What you need to do:
Repeat only part of the entries. Start at the line that has "Biography (26, 2025)" and keep going through the last line, exactly as given.

───── Input for this task ─────

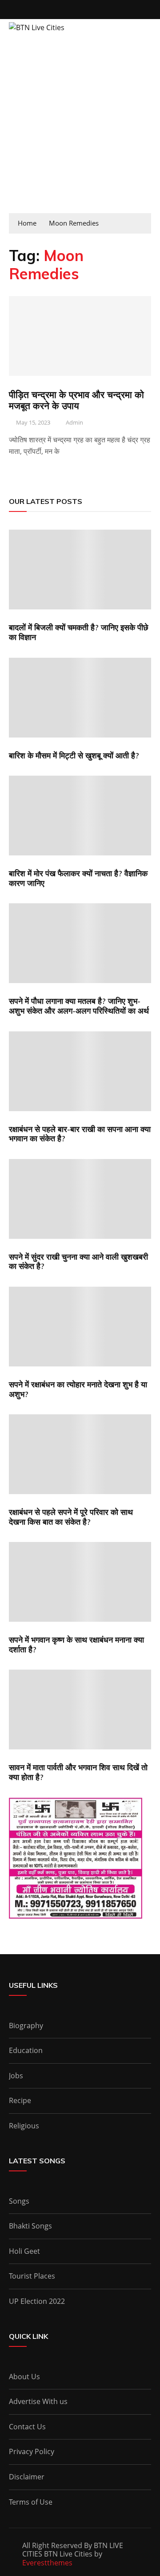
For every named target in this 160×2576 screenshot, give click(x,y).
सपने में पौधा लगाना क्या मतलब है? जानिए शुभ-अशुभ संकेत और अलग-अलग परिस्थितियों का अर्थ (79, 1006)
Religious (24, 2126)
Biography (26, 2025)
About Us (24, 2376)
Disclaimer (26, 2477)
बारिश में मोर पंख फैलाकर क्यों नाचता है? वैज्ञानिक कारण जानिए (78, 878)
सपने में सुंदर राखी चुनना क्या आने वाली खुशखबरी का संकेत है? (78, 1262)
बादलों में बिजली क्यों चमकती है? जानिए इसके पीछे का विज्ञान (78, 632)
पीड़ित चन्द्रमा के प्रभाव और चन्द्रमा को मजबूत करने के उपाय (76, 400)
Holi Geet (24, 2251)
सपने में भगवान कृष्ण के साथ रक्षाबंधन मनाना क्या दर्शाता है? (76, 1645)
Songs (19, 2201)
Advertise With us (38, 2401)
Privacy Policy (31, 2451)
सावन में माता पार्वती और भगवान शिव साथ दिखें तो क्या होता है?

─────

Task solution:
Biography (26, 2025)
About Us (24, 2376)
Disclaimer (26, 2477)
बारिश में मोर पंख फैलाकर क्यों नाचता है? वैज्ञानिक कारण जानिए (78, 878)
सपने में सुंदर राखी चुनना क्या आने वाली खुशखबरी का संकेत है? (78, 1262)
बादलों में बिजली क्यों चमकती है? जानिए इसके पीछे का विज्ञान (78, 632)
पीड़ित चन्द्रमा के प्रभाव और चन्द्रमा को मजबूत करने के उपाय (76, 400)
Holi Geet (24, 2251)
सपने में भगवान कृष्ण के साथ रक्षाबंधन मनाना क्या दर्शाता है? (76, 1645)
Songs (19, 2201)
Advertise With us (38, 2401)
Privacy Policy (31, 2451)
सावन में माता पार्वती और भगवान शिव साथ दिखें तो क्या होता है?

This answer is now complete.